Stored data:
BEGIN
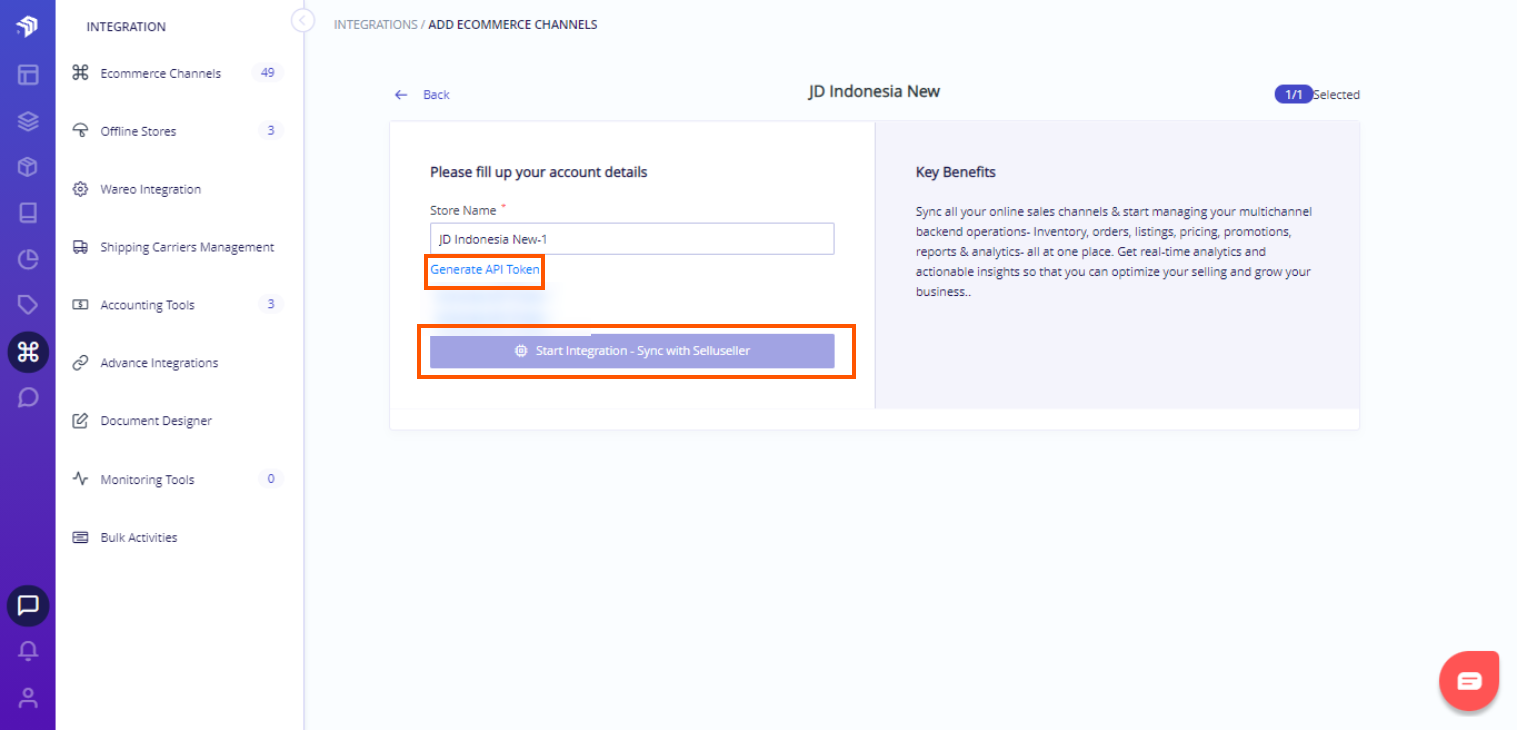The image size is (1517, 730).
Task: Open the user profile icon
Action: (28, 697)
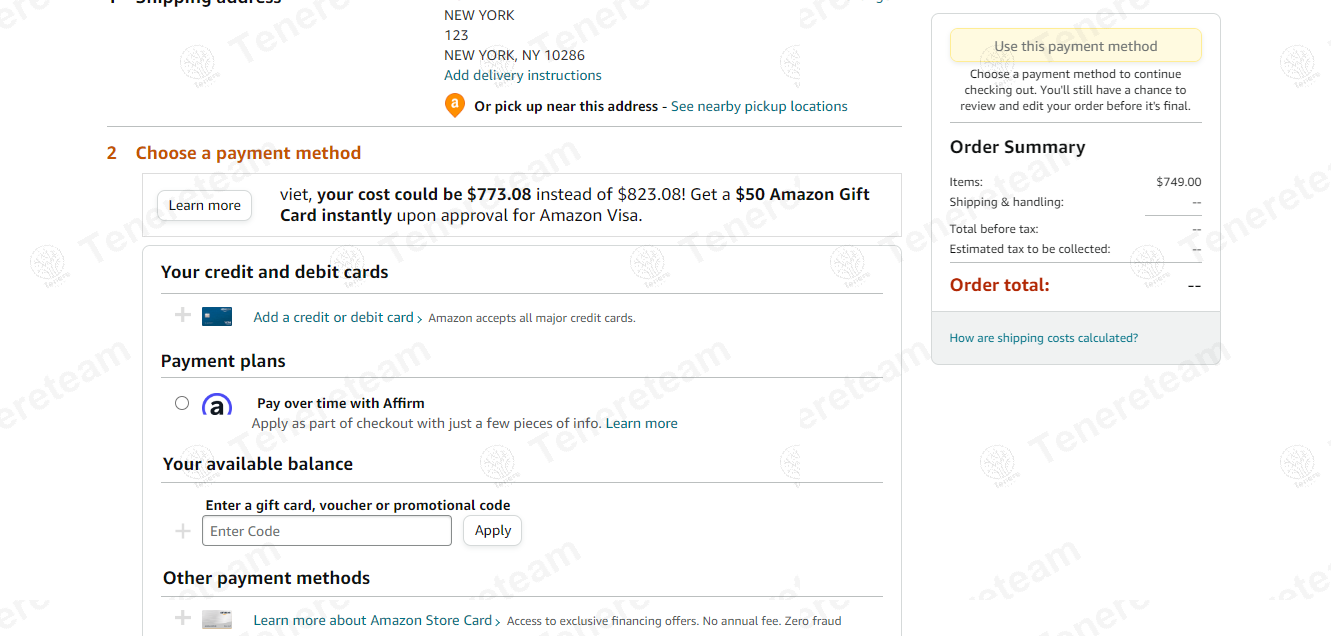Click the orange Amazon pickup pin icon
1331x636 pixels.
(454, 105)
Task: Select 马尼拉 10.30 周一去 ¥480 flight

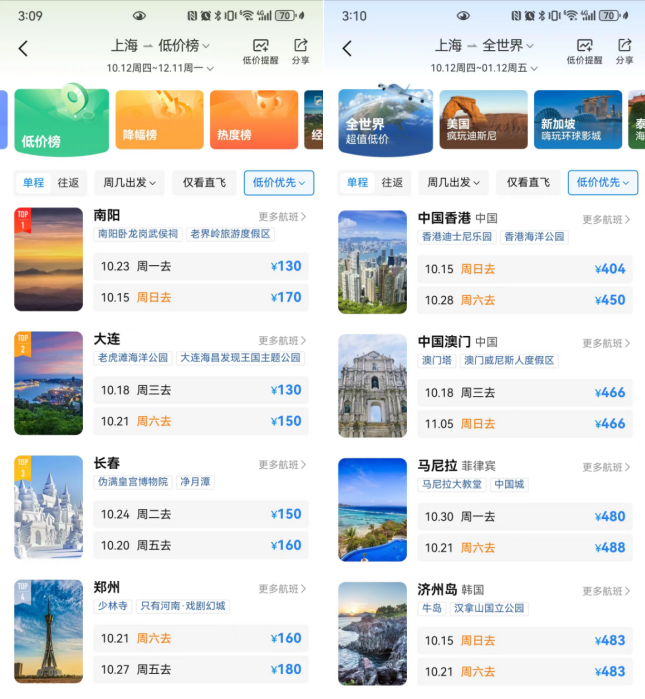Action: point(525,517)
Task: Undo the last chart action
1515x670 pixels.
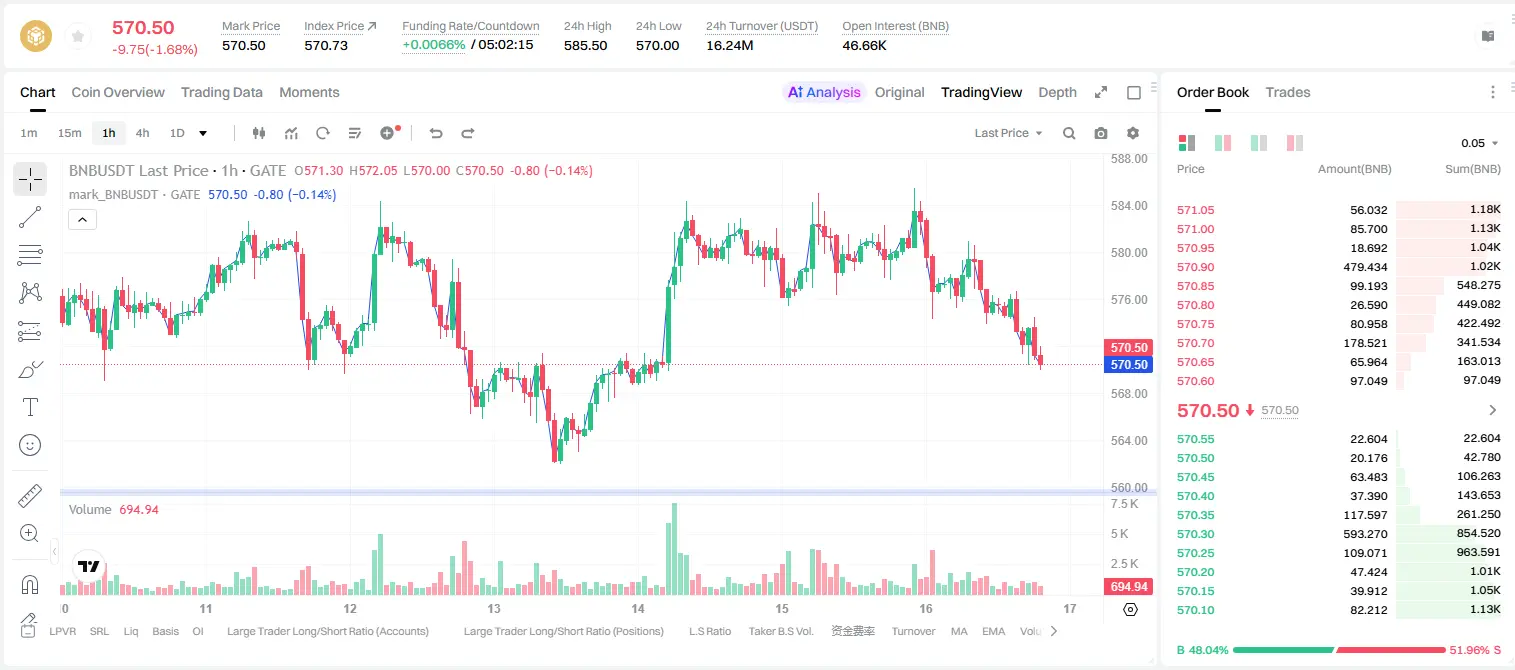Action: 435,133
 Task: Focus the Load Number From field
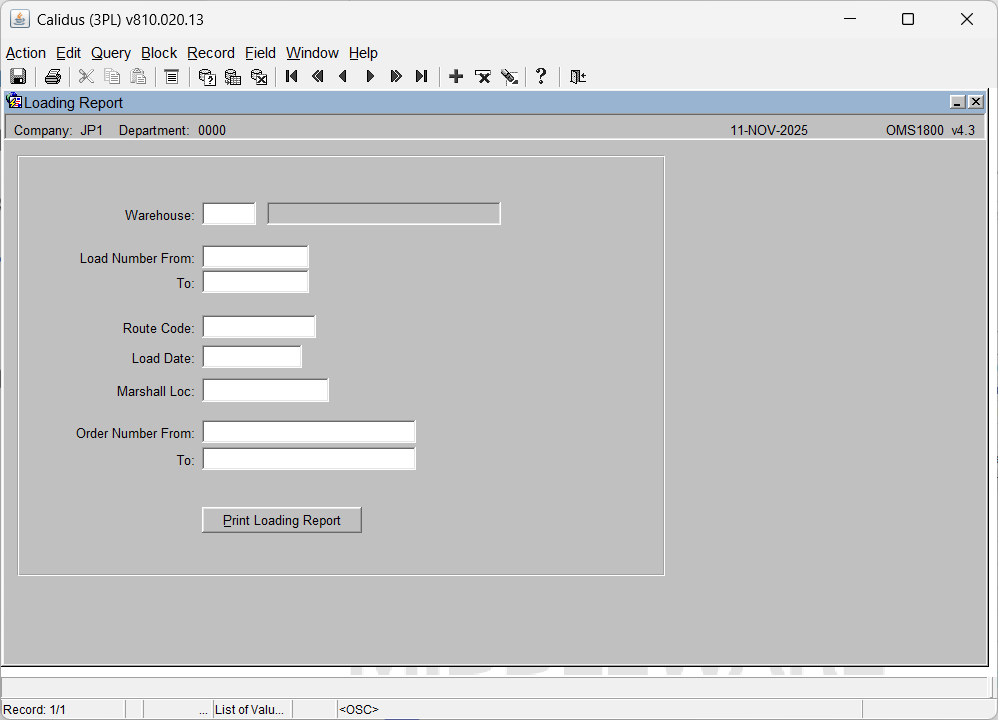point(256,257)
END
What needs to be done >> The answer must be the lines above from the line that contains "Task: Undo the last chart action" to the final line of the data, word for word, with no pictures.

Expected answer >>
Task: Undo the last chart action
1515x670 pixels.
Action: 435,133
 Task: Focus the Load Number From field
point(256,257)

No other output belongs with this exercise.